The city's housing data portal, operated through the Berlin Open Data platform at daten.berlin.de, is separately running a parallel audit. According to documentation published on the portal in March 2026, approximately 14 percent of image assets attached to rental-unit submissions between 2023 and 2025 shared a perceptual hash with at least one other submission. That figure climbs to roughly 22 percent when the analysis is narrowed to listings in postcodes covering Neukölln, Tempelhof and parts of Spandau — areas where rapid turnover of short-term lets has been most acute.
How Berlin Compares Globally
Other European cities have moved earlier and, in some cases, further. Amsterdam's municipality embedded duplicate-detection requirements directly into its BAG — the Basisregistratie Adressen en Gebouwen, the national address and building base registry — as far back as 2022, requiring that all property photographs submitted through the city's permit portal pass an automated similarity check before a dossier can proceed. The Dutch approach uses a threshold of 95 percent similarity to block duplicates outright rather than merely flag them for human review.

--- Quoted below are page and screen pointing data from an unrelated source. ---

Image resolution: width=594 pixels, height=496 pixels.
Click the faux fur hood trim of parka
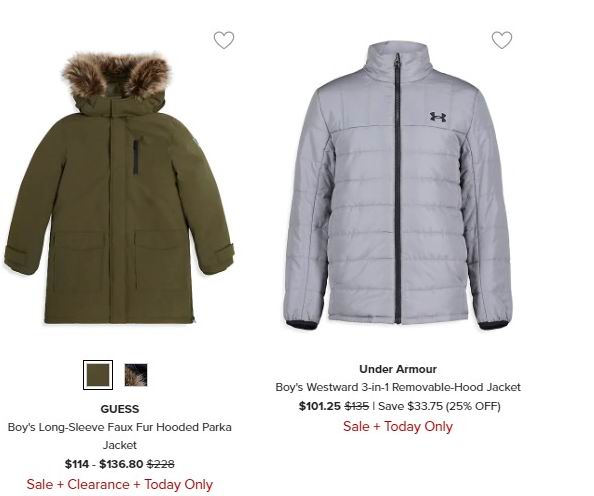coord(117,74)
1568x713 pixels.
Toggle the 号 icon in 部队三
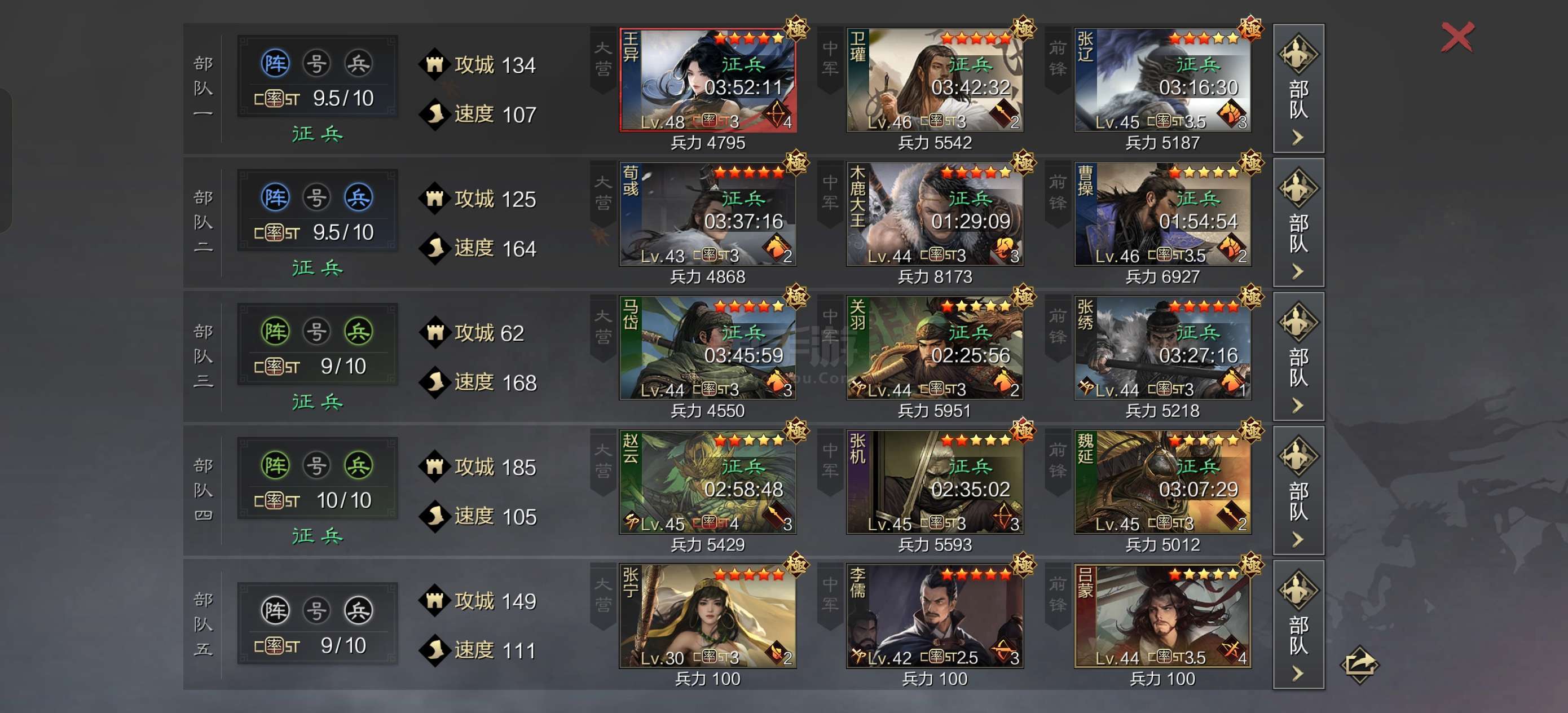point(316,331)

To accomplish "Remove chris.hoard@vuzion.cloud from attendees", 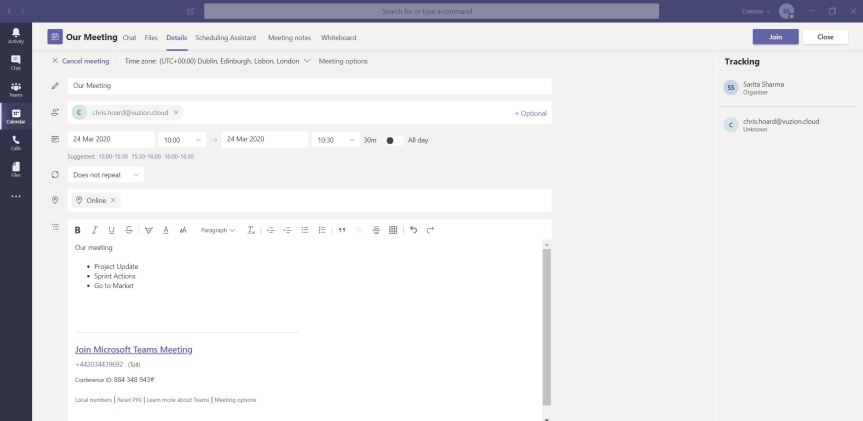I will coord(176,113).
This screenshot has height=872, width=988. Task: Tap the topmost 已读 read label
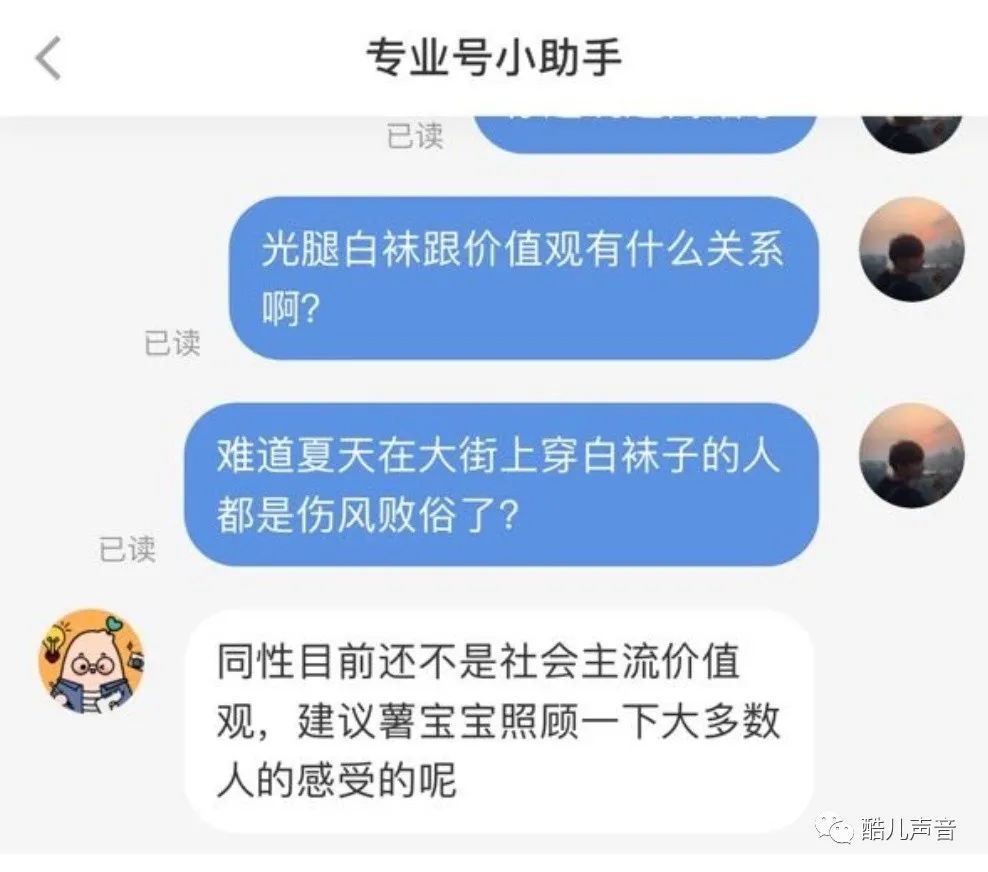(x=415, y=136)
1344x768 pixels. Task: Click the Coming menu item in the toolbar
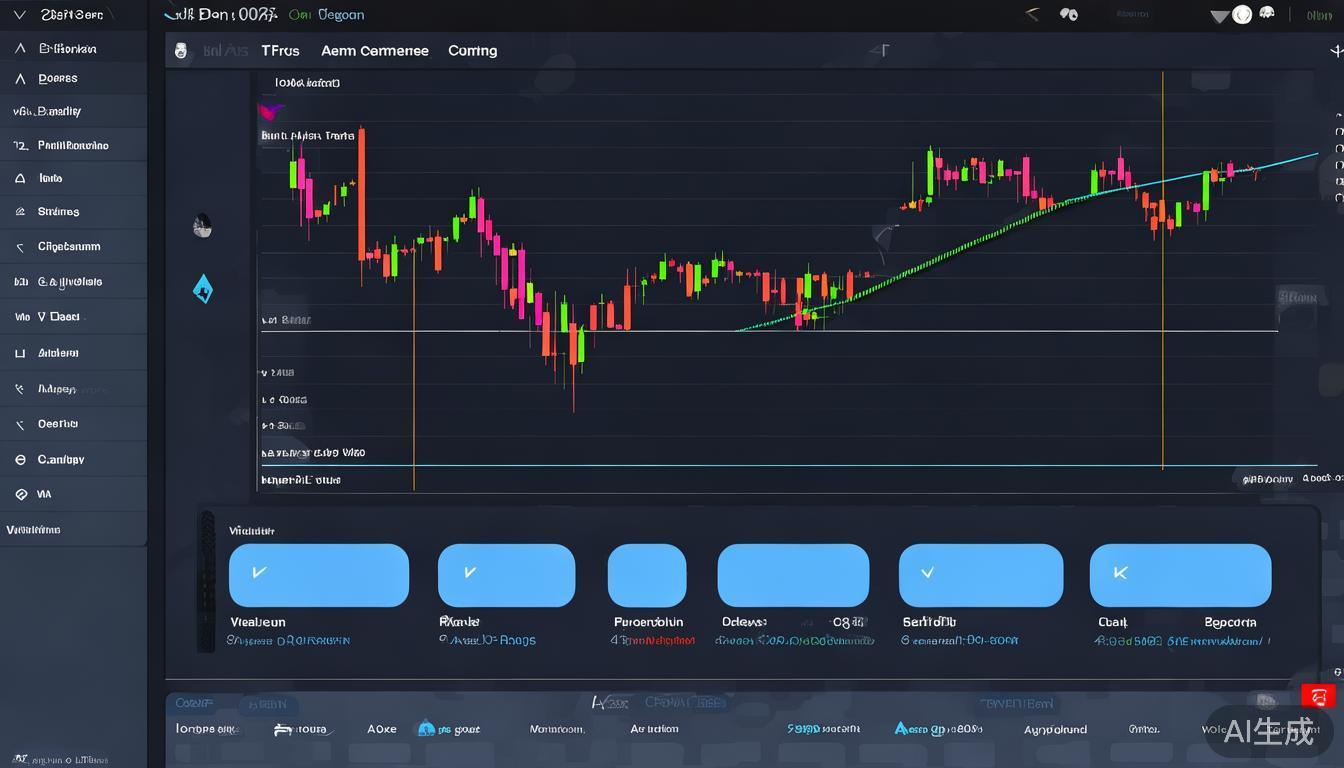[x=471, y=50]
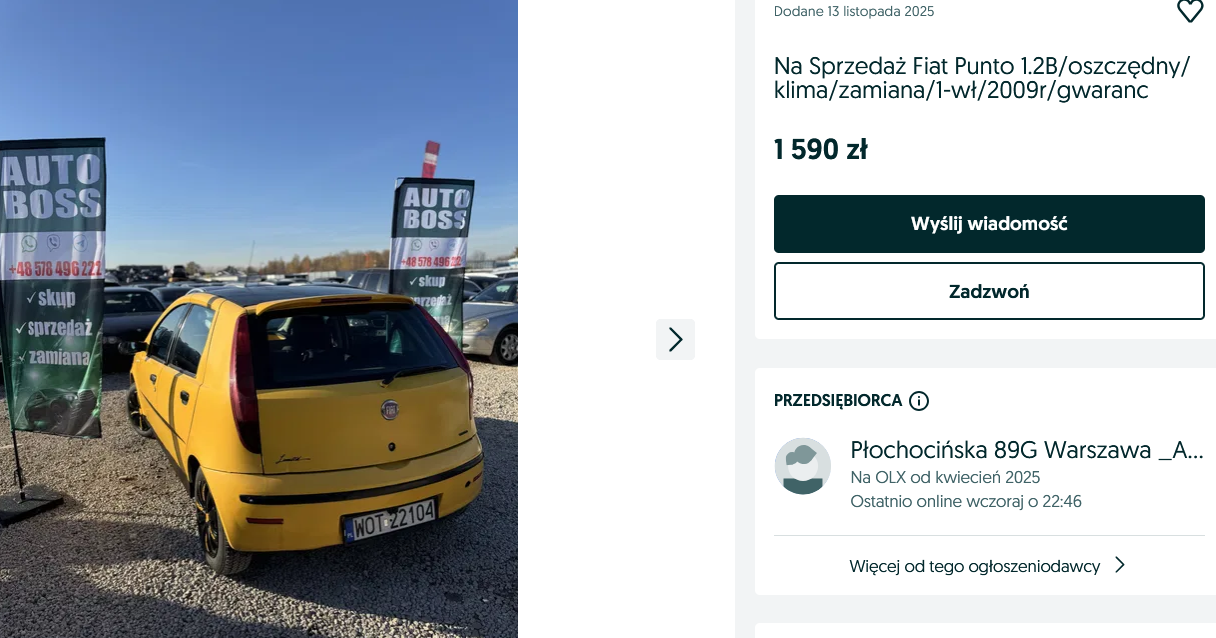
Task: Click the WOT 22104 license plate in photo
Action: coord(390,520)
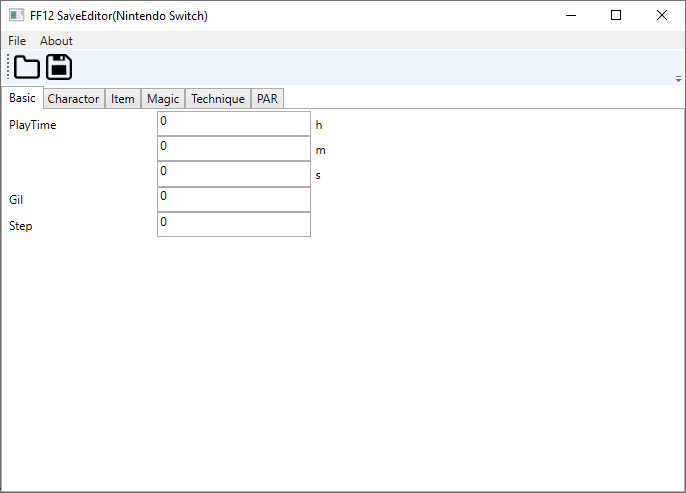Viewport: 686px width, 493px height.
Task: Switch to the PAR tab
Action: (x=267, y=99)
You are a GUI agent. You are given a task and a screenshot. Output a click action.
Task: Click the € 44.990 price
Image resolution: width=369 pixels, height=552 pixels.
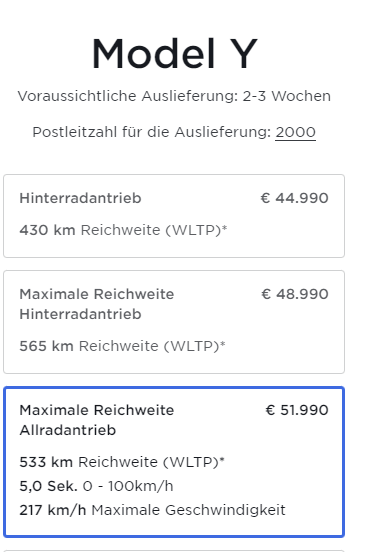(x=294, y=198)
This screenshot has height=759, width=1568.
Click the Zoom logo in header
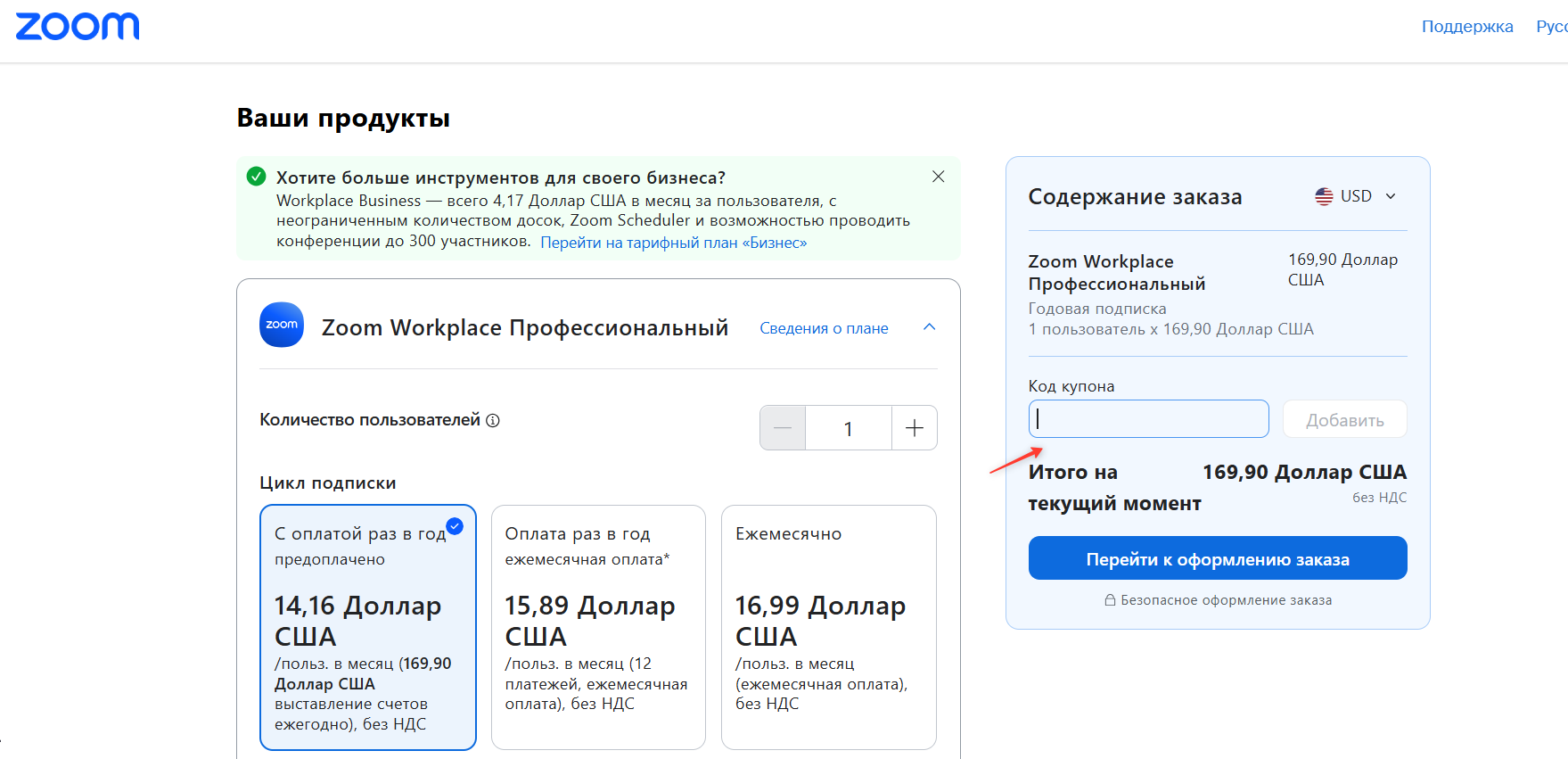[78, 27]
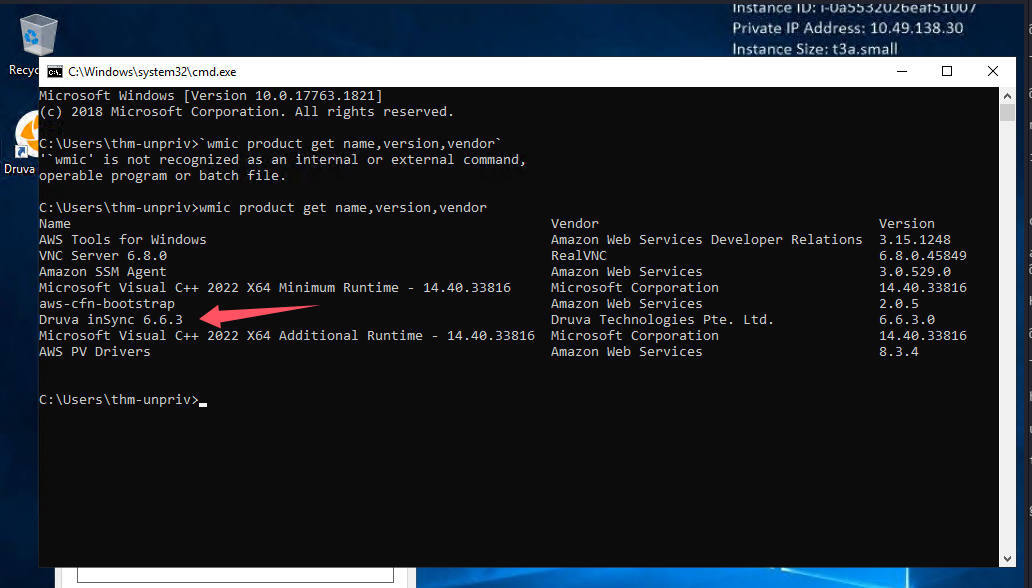Screen dimensions: 1032x588
Task: Click the scrollbar up arrow in cmd
Action: (x=1007, y=95)
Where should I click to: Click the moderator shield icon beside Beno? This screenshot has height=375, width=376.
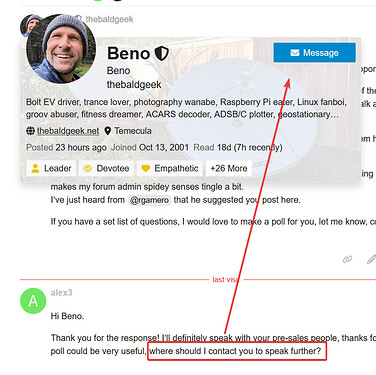[x=162, y=54]
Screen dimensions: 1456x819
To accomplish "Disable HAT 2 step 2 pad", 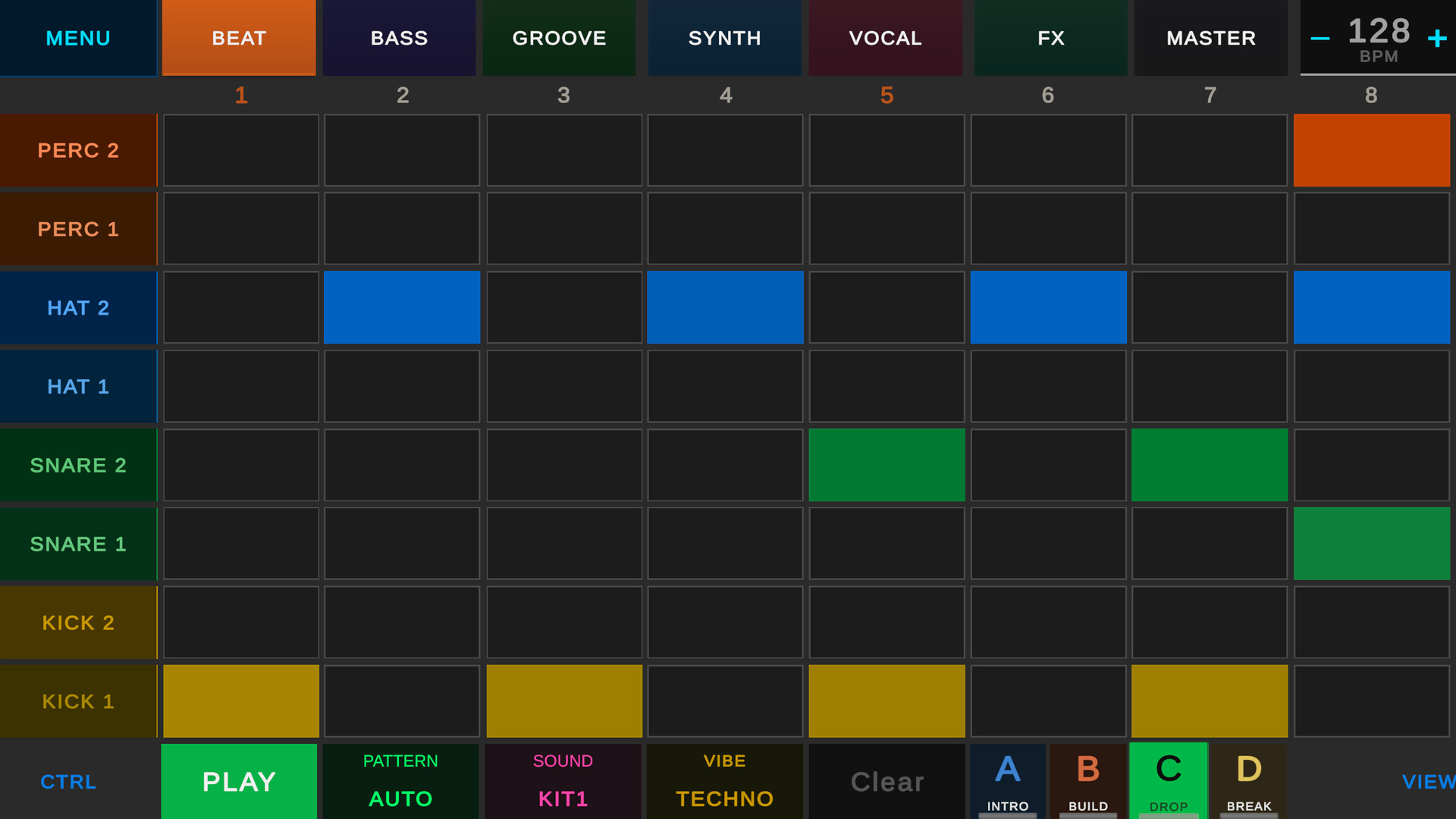I will click(402, 307).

Tokyo's approach is structurally different. The Tokyo Metropolitan Government has outsourced image deduplication to the three major real-estate portal operators — Suumo, At Home and Homes — rather than running it at the administrative layer. That market-led model has produced faster clearance rates on consumer-facing listings but leaves the underlying municipal cadastre less protected. Vienna sits closer to Berlin's current position: its Stadt Wien Stadtentwicklung directorate announced a digitisation audit in October 2025 that includes image integrity checks, but the tools were not fully operational as of last quarter.
London, despite having the UK's most active property market, has no centralised image registry for rental listings at the municipal level, meaning the duplicate problem there is managed — inconsistently — by individual boroughs and private portal operators.
For Berliners practically navigating the rental market, the most immediate upshot is that listings on portals like ImmobilienScout24 that originate from agency partners feeding directly into city-registered stock should, in theory, be cleaner by the end of 2026 if the Fraunhofer pilot scales as planned. The Senate department has indicated it will publish a progress report in the fourth quarter of 2026. Anyone filing a formal Wohnungsanmeldung — the registration required to establish residency at a new address — and encountering mismatched photographic records can raise a dispute through the Bürgeramt system, with the relevant Bezirksamt acting as the first point of contact.